What sort of books inspired you as a child?
There were very few books in my home – except for ASE (American Service Editions – left by my mother’s wartime lovers). I read, at an alarmingly young age, the ASE Moby-Dick. To be honest, I got more from the Classic Comic edition. Among its other improvements to working-class life, the post-war Labour government enhanced the public library system hugely. I never left England until I was 17. My foreign travel was the fiction of Rider Haggard. I daresay there will soon be a “Rider Haggard Must Go” protest outside the Bodleian. I find it hard to read him nowadays, in my politically corrected state of mind.

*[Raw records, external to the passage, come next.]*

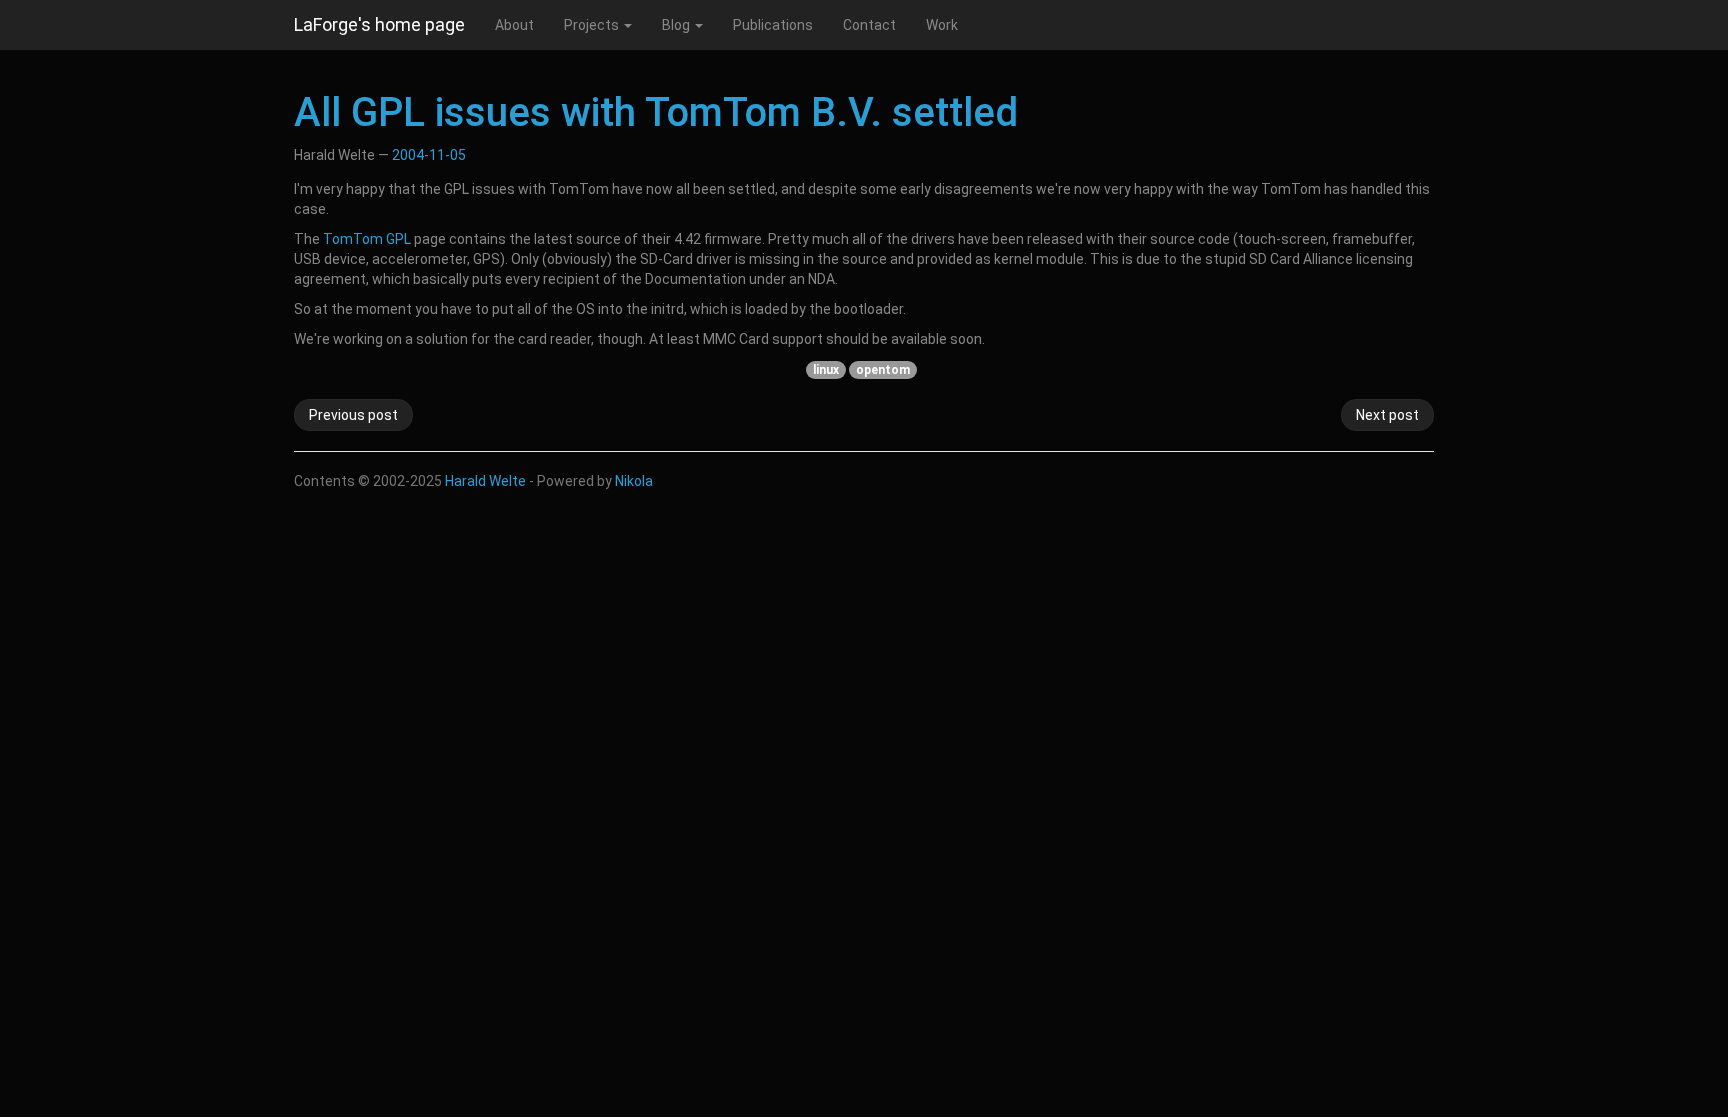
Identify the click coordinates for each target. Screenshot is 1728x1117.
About (514, 25)
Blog (677, 25)
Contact (869, 25)
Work (942, 25)
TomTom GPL (367, 239)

Your new book examines Orwell through the prism of smell. What first sparked your interest in him as a writer?
No question. Nineteen Eighty-Four, which – like millions – I experienced in Nigel Kneale’s “horror” adaptation, put out by BBC TV on Sunday evening, 12 December 1954. It starred Peter Cushing as Winston Smith. Cushing’s constipated, haunted look would be carried over into his portrayals of arch-agents of light versus darkness in the “Hammer Horror” films of the 1960s. There was a preliminary Auntie-ish warning that the programme was “unsuitable for children or those with weak nerves”. This had the predictable effect of gluing even the most susceptible viewer to the screen, their nerves pinging like overwound violin strings. I got the novel (Secker and Warburg, hardback, Colchester Public Library) a few weeks later.
Which of his lesser-known works would you particularly recommend?
The novel of his the author thought most highly of was Coming Up for Air. So do I. The novel is set in that period, just before the outbreak of the Second World War, when everyone knew it was coming. I was born that year – all my childhood, people talked about the blissful “last months” of peacetime. Coming Up for Air (as fish do) is a novel that conceives England as most livingly realised in the sport of freshwater angling. About the age of 10 and 11, I was mad about fishing. I imagined heaven as a gigantic River Stour (Constable’s country) where I would share eternity with shoals of perch, pike and dace.
What other books can you recommend for their acuteness to scent (and might benefit from a similar nose-based analysis)?
I would discommend Patrick Süskind’s Perfume, which is almost as bad as the film it inspired. Jonathan Franzen has, for my money, the best nose among current American novelists. And, unsurprisingly, Irvine Welsh among his British counterparts. My friend John Mullan, who’s writing a book about Dickens, tells me that there’s a rich trove of smellery in the Great Inimitable.
What is the last book you gave as a gift, and to whom?
I gave my wife a copy of Lu Spinney’s poignant mother’s tale, Beyond the High Blue Air.
What books do you have on your desk waiting to be read?
Frances Wilson’s well-reviewed Guilty Thing: A Life of Thomas De Quincey (fascinating man) and J. M. Coetzee’s baffling-looking The Schooldays of Jesus.
John Sutherland is emeritus Lord Northcliffe professor of English, University College London. His latest book is Orwell’s Nose: A Pathological Biography (Reaktion).